Какая же нужда вам рифмы расточать? Какого дьявола стремитесь вы в печать? Подчас бездарное прощаем мы маранье, Но лишь несчастным тем, чье это пропитанье. Поверьте: победить старайтесь этот зуд, Не пробуйте идти к читателю на суд. Издатель ведь — торгаш, доставит вам с охотой Он славу жалкого, смешного стихоплета; Останьтесь лучше тем, чем были до сих пор: Чье имя честное так уважает двор![178]
Но в горечи писателя, которого не читают, драматурга, которого не ставят, есть что-то трогательное, серьезное, волнующее. Ибо в литературе молчание подобно анафеме: «Припомни книг твоих сомнительный успех»[179]. Обидчивость рифмоплета, оскорбленного молчанием литераторов, нелепа, смешна, драматична.

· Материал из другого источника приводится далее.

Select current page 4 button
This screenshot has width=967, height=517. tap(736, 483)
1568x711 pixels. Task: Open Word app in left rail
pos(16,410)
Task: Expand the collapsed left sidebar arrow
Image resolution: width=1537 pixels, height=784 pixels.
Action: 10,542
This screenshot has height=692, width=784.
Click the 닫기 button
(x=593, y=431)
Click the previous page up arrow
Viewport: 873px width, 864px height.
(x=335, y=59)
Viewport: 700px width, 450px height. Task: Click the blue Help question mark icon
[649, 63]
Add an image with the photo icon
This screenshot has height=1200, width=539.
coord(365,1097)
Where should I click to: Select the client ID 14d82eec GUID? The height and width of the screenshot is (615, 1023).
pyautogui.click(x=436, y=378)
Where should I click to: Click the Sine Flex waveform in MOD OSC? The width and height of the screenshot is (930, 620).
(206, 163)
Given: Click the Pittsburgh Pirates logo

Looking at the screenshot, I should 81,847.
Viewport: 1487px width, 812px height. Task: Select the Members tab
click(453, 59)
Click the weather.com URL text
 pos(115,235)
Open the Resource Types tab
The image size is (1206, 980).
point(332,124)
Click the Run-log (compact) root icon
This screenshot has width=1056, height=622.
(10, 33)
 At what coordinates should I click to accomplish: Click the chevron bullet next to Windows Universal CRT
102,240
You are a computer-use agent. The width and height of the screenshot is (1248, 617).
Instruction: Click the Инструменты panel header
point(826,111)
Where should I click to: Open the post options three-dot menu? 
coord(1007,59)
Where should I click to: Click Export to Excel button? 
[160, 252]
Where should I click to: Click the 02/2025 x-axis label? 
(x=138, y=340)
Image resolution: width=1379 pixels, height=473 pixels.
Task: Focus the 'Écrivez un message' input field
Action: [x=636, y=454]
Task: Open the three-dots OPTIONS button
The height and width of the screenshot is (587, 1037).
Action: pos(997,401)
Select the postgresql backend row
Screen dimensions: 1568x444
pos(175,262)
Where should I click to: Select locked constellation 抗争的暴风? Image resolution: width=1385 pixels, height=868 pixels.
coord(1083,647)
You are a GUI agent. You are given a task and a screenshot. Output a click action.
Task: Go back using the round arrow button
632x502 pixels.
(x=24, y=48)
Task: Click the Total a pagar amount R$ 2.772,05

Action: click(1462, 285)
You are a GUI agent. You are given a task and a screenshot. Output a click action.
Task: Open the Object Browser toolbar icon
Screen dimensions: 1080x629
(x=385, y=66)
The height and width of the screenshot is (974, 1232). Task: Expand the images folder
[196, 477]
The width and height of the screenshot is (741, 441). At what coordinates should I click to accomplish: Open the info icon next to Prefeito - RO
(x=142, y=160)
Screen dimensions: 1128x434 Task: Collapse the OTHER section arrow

В те времена так много людей декламировали свои стихи, что поэмы уже не отличали от просто текстов, хорошие стихи от плохих. Придворные рифмовали свои галантные речи, чтобы произвести больший эффект и придать вес своим переживаниям. Рифма — кружева речи. Сам Людовик XIV попробовал в этом свои силы. Кто смог бы указать ему на пошлость его виршей? Он бы на это не обиделся, потому что, будучи неспособен написать подряд три поэтических слова, тайно доверял это Бенсераду. Маркизу, явившемуся прочитать свой сонет, Альцест выдал застольную песню времен Генриха IV. Вот еще один способ возразить, нарушив вежливое молчание. Мольер пришел в раздражение, когда кто-то позволил себе судить его в стихах, в вычурных и корявых четверостишиях. Поскольку комедия может исправлять людей, он позволил себе показать их на сцене, публично обличить «стихокропателей», «пачкунов», «рыночных рифмачей», «позор поэзии», «тряпичников», «копиистов чужой тетради», чтобы положить конец этой бездарной писанине, в которой тонут красота и талант.
Слава изменила Мольера: он не хочет делиться своим успехом. Ревностно относясь к своей пенсии, соизмеряя труд, проделанный за десять лет, чтобы воцариться в Париже, доставить труппе средства к существованию, прославить свой театр, беспрестанно выдумывать новое, он пишет медленно и с большим старанием. Его сочинения — всего лишь «пустяки»? Вам надо что-то другое, кроме прозы, и что-то естественнее стихов, так?
— Нет, я не хочу ни прозы, ни стихов.
— Так нельзя: или то, или другое.
— Почему?
— По той причине, сударь, что мы можем излагать свои мысли не иначе как прозой или стихами.
— Не иначе как прозой или стихами?
— Не иначе, сударь. Всё, что не проза, то стихи, а что не стихи, то проза.
— А когда мы разговариваем, это что же такое будет?
— Проза.
— Что? Когда я говорю: «Николь, принеси мне туфли и ночной колпак», это проза?
— Да, сударь[180].
После «Мизантропа» и за исключением «Амфитриона» он пишет только прозой: «Лекарь поневоле», «Сицилиец», «Жорж Данден», «Скупой», «Господин де Пурсоньяк», «Блистательные любовники», «Мещанин во дворянстве», «Плутни Скапена», «Графиня д’Эскарбаньяс», словно оставляя придворным рифмоплетам пошлость искусственных стихов, чтобы обратиться к правде характеров, к естественности ситуаций. Да, конечно, его язык порой неточен, ему далеко до совершенства Корнеля или несравненного Расина, но поскольку театр не формальность и не светская изысканность, Мольер обращается к залу на «ты», задирает партер, публику, а от актеров, своей семьи, требует больше ритма, еще больше движения и психологизма.